Les Chroniques de l'Imaginaire

Nocturnes - Cinq nouvelles de musique au crépuscule - Ishiguro, Kazuo

L'écriture douce et maîtrisée de Kazuo Ishiguro a le don de nous transporter instantanément, et Nocturnes ne faillit pas à la règle. A travers les cinq nouvelles qui composent le recueil, l'auteur nous emmène à la rencontre de passionnés de musique, joueurs ou auditeurs, à un moment précis de leur vie.

Crooner : alors qu'il joue de la guitare avec un groupe sur la Piazza San Marco de Venise, Jan reconnaît parmi les clients en terrasse le crooner que sa mère adulait : Tony Gardner. Ce dernier demandera à Jan de l'accompagner pour chanter la sérénade à sa femme.

Advienne que pourra : Ray part pour quelques jours à Londres, afin de rendre visite à un vieux couple d'amis. Mais sa présence n'est visiblement pas la bienvenue, et les moments de complicité passés avec Emily à écouter du jazz à l'université semblent bien loin.

Les collines de Malvern : un jeune guitariste qui a quitté ses études pour se consacrer à sa musique décide de passer quelques temps chez sa soeur et son beau-frère, qui tiennent un café à la campagne, dans les collines. La cohabitation se passe plus ou moins bien, et le jeune homme passe des heures à s'entraîner dans la nature. Il fait la connaissance d'un couple de musiciens en vacances.

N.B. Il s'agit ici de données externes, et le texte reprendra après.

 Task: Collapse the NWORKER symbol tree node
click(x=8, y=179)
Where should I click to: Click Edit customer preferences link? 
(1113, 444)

Nocturne : Steve est un saxophoniste talentueux, mais a du mal à percer dans le milieu. Son manager ne voit qu'une solution, le faire passer entre les mains d'un chirurgien, persuadé que son manque de reconnaissance vient de son physique ingrat. Après l'opération, Steve doit demeurer dans un grand hôtel, et a pour voisine de chambre Lindy Gardner, l'ex-épouse d'un certain crooner.

Les violoncellistes : Jan aperçoit cette fois, parmi la foule de touristes, un musicien qui avait anciennement fait partie de son groupe. Cet homme, Tibor, s'était petit à petit éloigné d'eux à cause d'une américaine qui lui donnait des cours particuliers de violoncelle.

Toutes ces nouvelles ont en commun la musique, de toute évidence. Kazuo Ishiguro ne parle que très peu de technique, même si la terminologie, les réflexions et les références musicales sont très présentes. Ce qu'il met avant tout en avant, c'est l'émotion. La complicité qui réunit les êtres autour de la musique, le bonheur de jouer, la joie d'écouter. Tous les personnages sont seuls dans le fond, mais ils trouvent toujours un interlocuteur grâce à la musique, qui est fédératrice, même si l'osmose n'est que temporaire. Un autre point commun est la mélancolie omniprésente des personnages, perdus face aux décisions à prendre, aux déceptions de la vie. La narration à la première personne, excepté dans la dernière nouvelle, exacerbe la dimension intimiste de ces histoires et la tristesse qui émane des personnages. Mais contrairement à ce que l'on pourrait croire, ces tranches de vie n'ont rien de déprimant, et apportent au contraire toujours de l'espoir. Un peu de folie aussi.

Nocturnes est un recueil de nouvelles toutes simples en apparence, mais elle se dégustent avec délectation, tant par la justesse des émotions que par l'exceptionnelle qualité de l'écriture. Les admirateurs de l'oeuvre de Kazuo Ishiguro ne seront pas déçus. Pour ma part, j'ai déjà envie de les relire.